> [ABOUT THIS EXERCISE]
Give the lines below again exactly, starting with the line that holds "[En savoir plus...] (405, 1289)" and going on through the line that holds "www.club-des-voyages.com (904, 777)".

> [EXCERPTED DATA]
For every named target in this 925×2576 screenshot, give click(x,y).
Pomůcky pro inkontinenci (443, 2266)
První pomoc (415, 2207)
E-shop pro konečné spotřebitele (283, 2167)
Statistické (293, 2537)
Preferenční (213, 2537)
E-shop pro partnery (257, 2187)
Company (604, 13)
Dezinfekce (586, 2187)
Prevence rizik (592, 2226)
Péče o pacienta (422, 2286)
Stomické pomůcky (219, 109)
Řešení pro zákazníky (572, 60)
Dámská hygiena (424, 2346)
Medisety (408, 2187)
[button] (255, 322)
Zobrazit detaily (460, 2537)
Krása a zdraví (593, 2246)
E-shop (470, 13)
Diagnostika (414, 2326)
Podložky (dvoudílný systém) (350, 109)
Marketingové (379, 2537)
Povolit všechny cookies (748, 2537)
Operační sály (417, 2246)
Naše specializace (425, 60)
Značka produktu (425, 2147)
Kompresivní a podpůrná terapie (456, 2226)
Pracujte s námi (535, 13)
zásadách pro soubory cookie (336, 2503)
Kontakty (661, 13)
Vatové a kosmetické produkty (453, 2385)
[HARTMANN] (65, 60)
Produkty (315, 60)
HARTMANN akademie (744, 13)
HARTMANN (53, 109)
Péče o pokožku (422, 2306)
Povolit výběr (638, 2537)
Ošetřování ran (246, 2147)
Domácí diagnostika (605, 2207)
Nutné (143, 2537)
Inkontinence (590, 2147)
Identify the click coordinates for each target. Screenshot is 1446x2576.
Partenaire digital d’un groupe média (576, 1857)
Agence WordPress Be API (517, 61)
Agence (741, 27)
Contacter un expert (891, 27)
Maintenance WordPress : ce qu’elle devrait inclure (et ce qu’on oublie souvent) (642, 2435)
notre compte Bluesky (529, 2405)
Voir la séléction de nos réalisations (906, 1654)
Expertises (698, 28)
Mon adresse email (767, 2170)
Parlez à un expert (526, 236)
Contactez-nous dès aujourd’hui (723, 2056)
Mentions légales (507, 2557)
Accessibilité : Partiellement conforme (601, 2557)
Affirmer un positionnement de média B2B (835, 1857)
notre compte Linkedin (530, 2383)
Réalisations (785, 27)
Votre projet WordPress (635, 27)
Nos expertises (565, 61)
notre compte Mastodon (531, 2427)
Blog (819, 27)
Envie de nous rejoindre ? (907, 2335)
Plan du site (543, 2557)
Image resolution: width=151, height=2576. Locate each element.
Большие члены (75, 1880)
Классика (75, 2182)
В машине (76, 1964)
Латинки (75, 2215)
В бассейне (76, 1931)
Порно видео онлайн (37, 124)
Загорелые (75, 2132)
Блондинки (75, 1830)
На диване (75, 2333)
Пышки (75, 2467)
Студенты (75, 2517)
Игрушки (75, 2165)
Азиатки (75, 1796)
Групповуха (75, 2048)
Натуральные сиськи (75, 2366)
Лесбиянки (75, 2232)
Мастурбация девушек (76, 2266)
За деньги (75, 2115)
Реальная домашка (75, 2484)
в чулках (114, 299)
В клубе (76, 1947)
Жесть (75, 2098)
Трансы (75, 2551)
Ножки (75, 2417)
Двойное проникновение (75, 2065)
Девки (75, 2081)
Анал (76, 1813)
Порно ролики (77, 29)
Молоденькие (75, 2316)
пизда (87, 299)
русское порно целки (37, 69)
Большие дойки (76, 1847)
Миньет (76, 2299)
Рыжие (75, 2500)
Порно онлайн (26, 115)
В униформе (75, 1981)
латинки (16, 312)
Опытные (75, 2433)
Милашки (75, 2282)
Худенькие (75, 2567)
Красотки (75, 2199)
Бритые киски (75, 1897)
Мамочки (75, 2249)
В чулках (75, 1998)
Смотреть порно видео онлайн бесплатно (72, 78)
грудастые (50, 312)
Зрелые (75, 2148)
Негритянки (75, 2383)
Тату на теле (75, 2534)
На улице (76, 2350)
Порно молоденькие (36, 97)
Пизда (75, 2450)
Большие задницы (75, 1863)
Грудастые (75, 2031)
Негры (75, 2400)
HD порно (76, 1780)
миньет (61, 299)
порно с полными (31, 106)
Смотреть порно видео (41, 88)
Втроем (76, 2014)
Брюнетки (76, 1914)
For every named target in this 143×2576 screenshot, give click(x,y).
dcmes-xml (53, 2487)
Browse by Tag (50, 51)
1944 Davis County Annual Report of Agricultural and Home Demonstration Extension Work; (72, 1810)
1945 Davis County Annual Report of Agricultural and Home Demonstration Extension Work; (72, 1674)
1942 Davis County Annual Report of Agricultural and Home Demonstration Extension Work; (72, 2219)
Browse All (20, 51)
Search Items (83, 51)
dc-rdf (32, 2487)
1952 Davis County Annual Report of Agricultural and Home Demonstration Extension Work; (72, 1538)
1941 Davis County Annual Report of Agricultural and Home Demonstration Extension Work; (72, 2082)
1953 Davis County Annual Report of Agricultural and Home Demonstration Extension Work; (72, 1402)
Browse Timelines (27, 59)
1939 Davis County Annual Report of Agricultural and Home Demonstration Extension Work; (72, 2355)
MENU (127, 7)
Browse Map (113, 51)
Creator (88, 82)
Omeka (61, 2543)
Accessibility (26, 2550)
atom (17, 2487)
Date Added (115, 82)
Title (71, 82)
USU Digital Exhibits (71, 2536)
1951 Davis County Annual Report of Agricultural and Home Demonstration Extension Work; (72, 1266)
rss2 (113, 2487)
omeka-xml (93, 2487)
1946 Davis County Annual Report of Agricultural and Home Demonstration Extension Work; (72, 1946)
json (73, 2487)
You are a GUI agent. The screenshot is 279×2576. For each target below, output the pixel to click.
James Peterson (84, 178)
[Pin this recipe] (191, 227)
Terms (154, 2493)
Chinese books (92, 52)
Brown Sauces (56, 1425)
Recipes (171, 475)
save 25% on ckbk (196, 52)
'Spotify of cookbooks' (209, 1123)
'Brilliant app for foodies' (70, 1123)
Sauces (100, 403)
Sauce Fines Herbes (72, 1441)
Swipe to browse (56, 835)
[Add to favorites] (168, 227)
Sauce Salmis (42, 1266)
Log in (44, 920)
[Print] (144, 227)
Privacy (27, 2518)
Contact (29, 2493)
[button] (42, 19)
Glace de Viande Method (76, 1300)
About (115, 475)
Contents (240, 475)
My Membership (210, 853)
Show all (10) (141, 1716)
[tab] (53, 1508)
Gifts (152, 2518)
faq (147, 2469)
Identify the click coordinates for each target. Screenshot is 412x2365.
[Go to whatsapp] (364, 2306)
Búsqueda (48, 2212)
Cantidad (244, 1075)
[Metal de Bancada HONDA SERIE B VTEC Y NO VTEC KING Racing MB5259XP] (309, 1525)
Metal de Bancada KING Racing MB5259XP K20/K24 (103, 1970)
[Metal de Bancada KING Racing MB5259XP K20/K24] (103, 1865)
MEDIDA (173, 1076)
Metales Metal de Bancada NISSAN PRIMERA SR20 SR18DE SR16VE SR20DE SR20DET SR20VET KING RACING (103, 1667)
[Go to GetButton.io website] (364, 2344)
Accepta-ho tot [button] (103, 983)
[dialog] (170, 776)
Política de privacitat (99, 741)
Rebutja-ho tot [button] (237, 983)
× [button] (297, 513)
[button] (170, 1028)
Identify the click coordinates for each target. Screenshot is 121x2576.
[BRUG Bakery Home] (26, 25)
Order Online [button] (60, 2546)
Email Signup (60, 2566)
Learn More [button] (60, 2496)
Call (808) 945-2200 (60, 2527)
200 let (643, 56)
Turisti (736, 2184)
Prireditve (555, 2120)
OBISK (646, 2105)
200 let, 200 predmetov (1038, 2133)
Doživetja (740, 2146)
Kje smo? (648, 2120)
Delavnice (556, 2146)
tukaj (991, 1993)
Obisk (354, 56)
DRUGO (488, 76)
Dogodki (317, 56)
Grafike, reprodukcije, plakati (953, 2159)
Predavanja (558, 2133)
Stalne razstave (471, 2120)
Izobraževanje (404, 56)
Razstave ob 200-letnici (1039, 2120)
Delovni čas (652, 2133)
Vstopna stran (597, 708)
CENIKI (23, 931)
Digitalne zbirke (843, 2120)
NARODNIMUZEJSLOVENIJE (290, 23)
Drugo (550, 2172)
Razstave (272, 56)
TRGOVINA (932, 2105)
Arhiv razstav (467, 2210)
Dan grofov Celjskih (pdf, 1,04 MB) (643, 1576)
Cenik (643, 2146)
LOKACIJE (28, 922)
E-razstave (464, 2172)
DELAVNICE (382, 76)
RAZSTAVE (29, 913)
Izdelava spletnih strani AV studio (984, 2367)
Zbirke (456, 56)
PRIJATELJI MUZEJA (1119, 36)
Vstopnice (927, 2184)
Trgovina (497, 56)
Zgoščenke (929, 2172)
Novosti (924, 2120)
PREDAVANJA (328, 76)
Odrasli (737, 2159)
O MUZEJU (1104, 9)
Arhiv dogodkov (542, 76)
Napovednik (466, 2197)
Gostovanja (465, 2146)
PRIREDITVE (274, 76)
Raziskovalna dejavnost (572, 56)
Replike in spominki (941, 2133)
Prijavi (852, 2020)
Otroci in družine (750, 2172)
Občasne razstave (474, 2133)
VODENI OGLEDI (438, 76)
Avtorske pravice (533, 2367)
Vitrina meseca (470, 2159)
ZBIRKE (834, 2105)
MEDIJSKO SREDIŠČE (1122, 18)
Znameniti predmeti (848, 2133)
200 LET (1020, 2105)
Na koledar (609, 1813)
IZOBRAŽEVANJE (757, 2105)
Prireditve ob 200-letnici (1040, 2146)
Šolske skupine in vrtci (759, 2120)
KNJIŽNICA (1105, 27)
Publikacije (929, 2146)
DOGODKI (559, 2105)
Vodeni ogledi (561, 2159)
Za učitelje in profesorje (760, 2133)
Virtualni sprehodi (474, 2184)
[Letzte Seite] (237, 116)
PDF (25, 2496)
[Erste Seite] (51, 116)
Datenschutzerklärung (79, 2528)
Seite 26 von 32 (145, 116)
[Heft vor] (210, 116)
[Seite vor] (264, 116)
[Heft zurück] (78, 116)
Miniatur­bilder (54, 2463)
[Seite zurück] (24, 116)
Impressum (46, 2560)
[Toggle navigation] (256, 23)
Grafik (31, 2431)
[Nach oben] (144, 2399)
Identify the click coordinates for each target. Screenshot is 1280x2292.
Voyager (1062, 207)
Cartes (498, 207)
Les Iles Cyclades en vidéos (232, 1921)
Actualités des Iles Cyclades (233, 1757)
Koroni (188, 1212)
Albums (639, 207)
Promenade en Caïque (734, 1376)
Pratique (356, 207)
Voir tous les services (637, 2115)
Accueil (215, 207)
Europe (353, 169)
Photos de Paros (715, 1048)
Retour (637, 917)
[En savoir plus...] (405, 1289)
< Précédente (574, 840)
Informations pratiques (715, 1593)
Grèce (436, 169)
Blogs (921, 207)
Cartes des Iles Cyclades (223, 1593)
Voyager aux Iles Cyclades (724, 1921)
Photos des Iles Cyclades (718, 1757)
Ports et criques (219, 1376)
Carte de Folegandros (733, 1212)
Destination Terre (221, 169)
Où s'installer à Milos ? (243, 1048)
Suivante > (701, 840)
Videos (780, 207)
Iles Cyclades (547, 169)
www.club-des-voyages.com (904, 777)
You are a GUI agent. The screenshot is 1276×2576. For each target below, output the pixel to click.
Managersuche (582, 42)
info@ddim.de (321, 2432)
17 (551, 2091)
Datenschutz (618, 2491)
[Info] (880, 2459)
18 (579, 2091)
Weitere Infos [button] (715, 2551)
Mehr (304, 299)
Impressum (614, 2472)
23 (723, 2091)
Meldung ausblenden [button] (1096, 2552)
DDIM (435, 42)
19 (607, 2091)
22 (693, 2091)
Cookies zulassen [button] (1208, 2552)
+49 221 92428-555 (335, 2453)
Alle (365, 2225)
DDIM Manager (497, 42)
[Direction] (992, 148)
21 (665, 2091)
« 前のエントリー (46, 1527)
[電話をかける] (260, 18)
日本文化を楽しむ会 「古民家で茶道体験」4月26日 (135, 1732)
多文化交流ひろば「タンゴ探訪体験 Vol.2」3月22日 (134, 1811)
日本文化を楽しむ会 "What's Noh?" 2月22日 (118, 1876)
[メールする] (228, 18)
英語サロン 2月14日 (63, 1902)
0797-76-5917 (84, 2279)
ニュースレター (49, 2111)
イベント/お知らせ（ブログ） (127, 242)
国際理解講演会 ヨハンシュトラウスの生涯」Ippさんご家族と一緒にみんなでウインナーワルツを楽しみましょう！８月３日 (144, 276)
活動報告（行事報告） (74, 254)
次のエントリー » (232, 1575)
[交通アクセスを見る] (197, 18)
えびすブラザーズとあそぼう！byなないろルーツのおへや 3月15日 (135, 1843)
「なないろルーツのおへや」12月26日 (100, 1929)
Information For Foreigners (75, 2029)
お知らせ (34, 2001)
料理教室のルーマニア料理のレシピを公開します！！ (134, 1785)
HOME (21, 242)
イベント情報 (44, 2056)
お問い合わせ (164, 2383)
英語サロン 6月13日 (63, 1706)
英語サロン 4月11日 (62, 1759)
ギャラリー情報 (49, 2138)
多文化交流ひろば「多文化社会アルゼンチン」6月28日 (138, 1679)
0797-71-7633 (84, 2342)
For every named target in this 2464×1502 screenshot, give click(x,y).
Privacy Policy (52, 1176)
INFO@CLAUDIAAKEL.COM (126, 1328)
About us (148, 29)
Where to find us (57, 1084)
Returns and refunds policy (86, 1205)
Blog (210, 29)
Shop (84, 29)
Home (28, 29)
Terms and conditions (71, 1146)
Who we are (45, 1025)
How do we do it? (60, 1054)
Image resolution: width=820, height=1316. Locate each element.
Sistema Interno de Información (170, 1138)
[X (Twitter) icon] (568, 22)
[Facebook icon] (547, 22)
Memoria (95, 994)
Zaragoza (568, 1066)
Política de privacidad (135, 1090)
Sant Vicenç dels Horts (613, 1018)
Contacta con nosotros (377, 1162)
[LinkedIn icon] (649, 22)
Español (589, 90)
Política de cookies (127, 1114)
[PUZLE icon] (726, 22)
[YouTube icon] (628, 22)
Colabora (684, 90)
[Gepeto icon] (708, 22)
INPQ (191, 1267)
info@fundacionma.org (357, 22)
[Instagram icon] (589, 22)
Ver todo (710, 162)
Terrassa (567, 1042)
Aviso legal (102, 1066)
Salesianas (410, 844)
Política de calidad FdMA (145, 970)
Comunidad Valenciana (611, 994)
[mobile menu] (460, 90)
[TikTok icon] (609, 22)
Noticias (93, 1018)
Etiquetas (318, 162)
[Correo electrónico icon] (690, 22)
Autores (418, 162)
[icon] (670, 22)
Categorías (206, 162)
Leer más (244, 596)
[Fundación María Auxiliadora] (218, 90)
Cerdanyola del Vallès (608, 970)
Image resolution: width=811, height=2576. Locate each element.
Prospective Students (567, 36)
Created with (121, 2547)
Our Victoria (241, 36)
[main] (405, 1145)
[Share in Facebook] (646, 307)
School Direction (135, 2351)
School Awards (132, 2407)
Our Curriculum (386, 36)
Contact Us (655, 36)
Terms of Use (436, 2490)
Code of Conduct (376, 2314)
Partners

> [WORKED SOLUTION]
[En savoir plus...] (405, 1289)
< Précédente (574, 840)
Informations pratiques (715, 1593)
Grèce (436, 169)
Blogs (921, 207)
Cartes des Iles Cyclades (223, 1593)
Voyager aux Iles Cyclades (724, 1921)
Photos des Iles Cyclades (718, 1757)
Ports et criques (219, 1376)
Carte de Folegandros (733, 1212)
Destination Terre (221, 169)
Où s'installer à Milos ? (243, 1048)
Suivante > (701, 840)
Videos (780, 207)
Iles Cyclades (547, 169)
www.club-des-voyages.com (904, 777)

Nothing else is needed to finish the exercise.